(Saved entries)
------------------------------------------------------------------------

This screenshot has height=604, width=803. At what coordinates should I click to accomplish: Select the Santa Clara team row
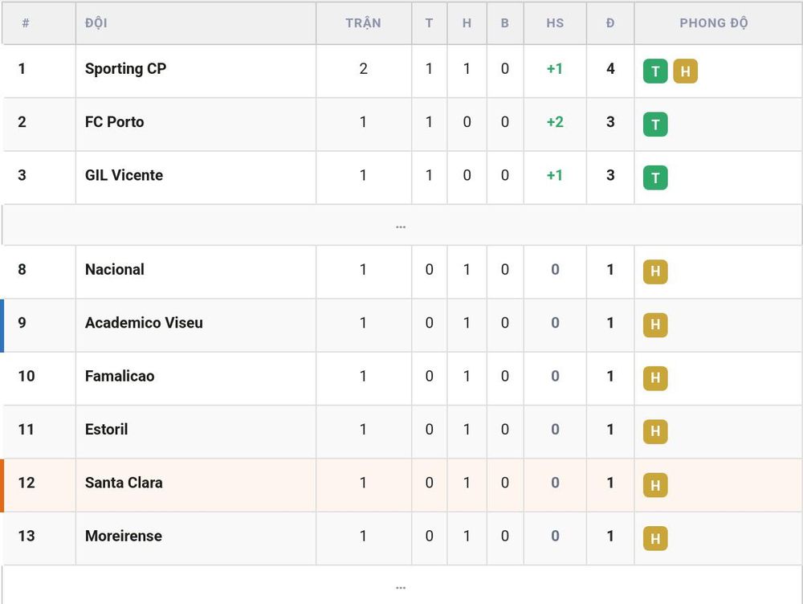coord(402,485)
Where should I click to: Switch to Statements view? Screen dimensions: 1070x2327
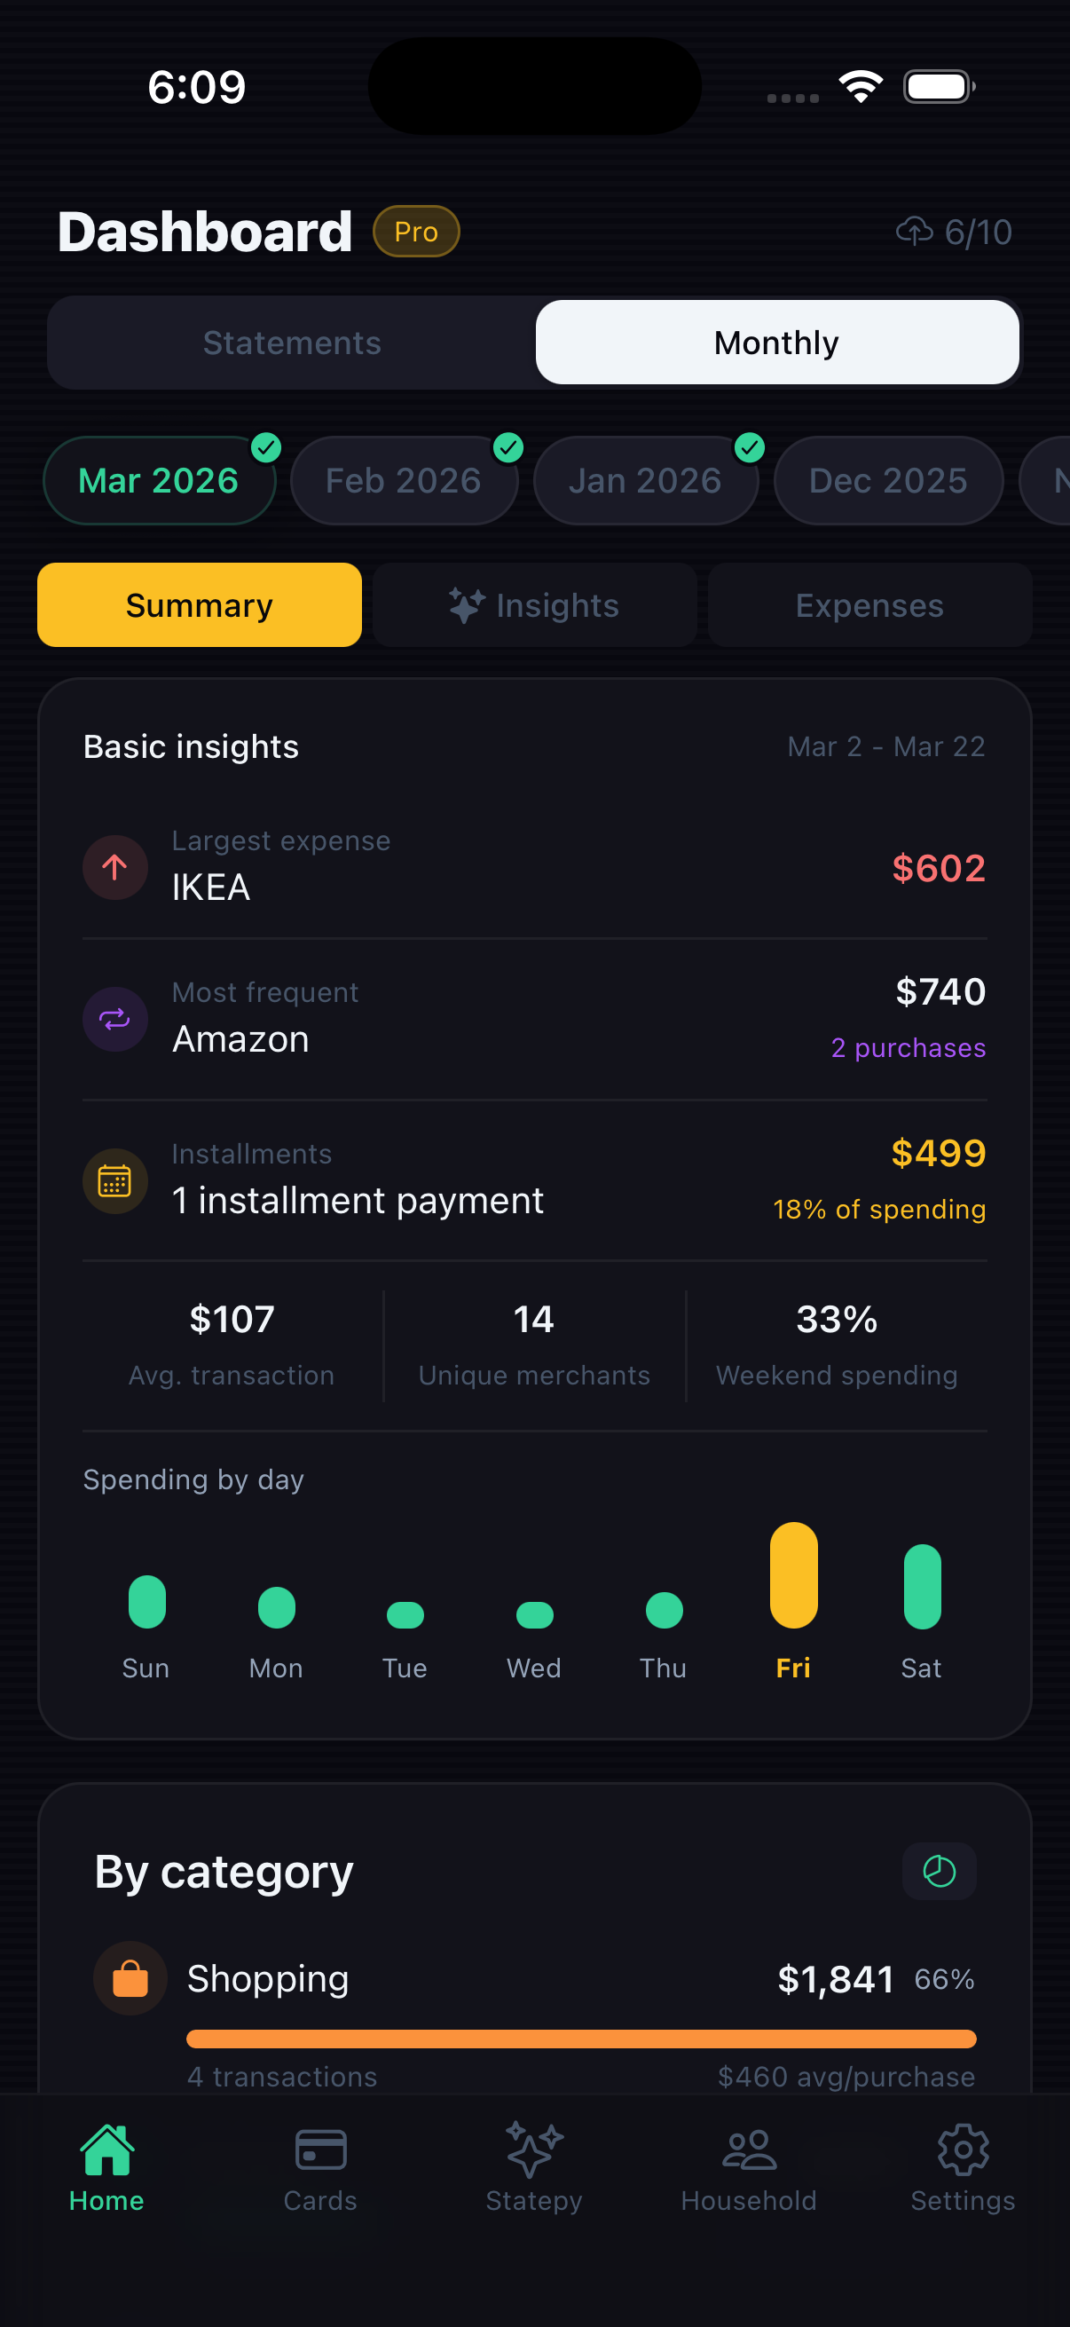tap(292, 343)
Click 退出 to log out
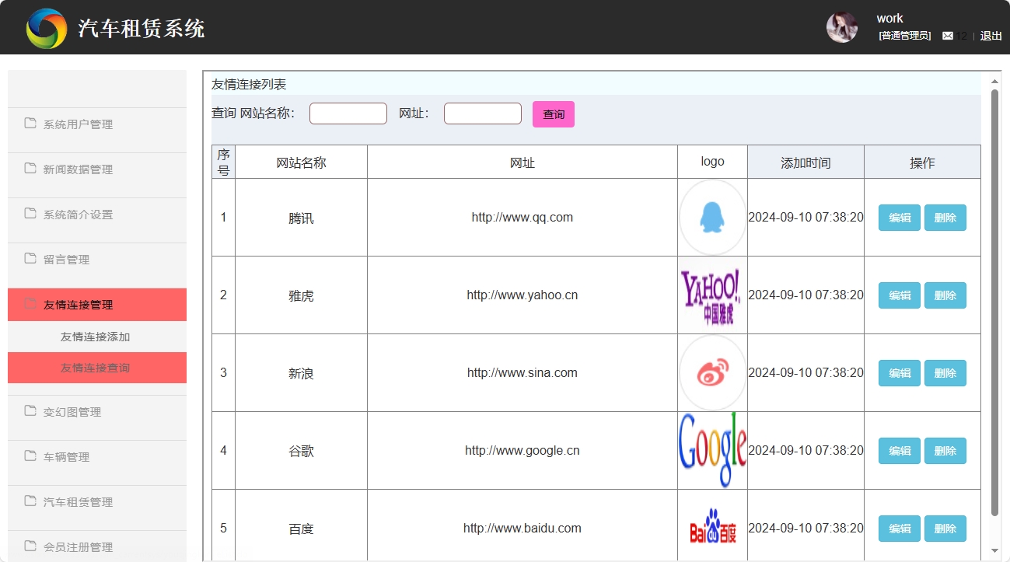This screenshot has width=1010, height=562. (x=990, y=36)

------------------------------------------------------------------------

Task brief: Return the preceding entries verbatim, with the pictures excluded.

Answer space:
This screenshot has height=604, width=803. At what coordinates should I click to accomplish: Select the Santa Clara team row
coord(402,485)
Where should I click to: Switch to Statements view? Screen dimensions: 1070x2327
tap(292, 343)
Click 退出 to log out
This screenshot has width=1010, height=562. (x=990, y=36)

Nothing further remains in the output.